(Records for the task Opens)

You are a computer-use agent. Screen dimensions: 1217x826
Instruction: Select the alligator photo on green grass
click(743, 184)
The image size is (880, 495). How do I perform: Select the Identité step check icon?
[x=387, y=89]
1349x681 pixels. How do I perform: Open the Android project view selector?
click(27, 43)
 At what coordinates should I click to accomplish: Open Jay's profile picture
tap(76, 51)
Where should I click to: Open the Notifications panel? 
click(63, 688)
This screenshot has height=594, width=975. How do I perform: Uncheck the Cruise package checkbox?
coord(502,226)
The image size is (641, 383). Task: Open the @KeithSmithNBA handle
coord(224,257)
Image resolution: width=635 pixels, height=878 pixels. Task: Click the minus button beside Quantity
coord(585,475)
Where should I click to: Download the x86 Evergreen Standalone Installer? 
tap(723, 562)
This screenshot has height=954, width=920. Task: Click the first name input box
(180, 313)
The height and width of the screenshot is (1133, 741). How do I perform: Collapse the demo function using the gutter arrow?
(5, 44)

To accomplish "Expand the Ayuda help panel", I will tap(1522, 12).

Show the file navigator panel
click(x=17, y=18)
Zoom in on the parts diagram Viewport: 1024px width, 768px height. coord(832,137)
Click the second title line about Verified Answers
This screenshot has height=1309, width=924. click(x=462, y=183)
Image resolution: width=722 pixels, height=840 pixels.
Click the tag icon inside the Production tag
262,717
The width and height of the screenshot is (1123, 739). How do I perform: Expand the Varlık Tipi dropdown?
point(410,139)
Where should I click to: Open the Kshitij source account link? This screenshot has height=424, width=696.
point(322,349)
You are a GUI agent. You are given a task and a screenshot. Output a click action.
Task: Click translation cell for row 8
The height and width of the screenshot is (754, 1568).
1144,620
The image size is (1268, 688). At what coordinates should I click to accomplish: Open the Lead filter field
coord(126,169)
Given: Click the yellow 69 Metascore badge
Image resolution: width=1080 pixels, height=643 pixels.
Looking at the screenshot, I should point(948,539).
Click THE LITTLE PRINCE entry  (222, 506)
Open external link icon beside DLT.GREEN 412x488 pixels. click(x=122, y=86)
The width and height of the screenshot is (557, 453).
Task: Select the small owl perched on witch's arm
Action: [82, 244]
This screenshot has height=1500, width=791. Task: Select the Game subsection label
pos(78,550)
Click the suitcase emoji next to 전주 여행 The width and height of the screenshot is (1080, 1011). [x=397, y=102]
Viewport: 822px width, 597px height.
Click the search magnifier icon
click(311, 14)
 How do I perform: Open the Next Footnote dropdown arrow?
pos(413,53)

(Records for the task Closes)

Above are the records. Copy every line in them holding "agent".

You are a computer-use agent. Screen dimensions: 1217x826
You are a GUI agent. You are given a task and a screenshot. Output a click action.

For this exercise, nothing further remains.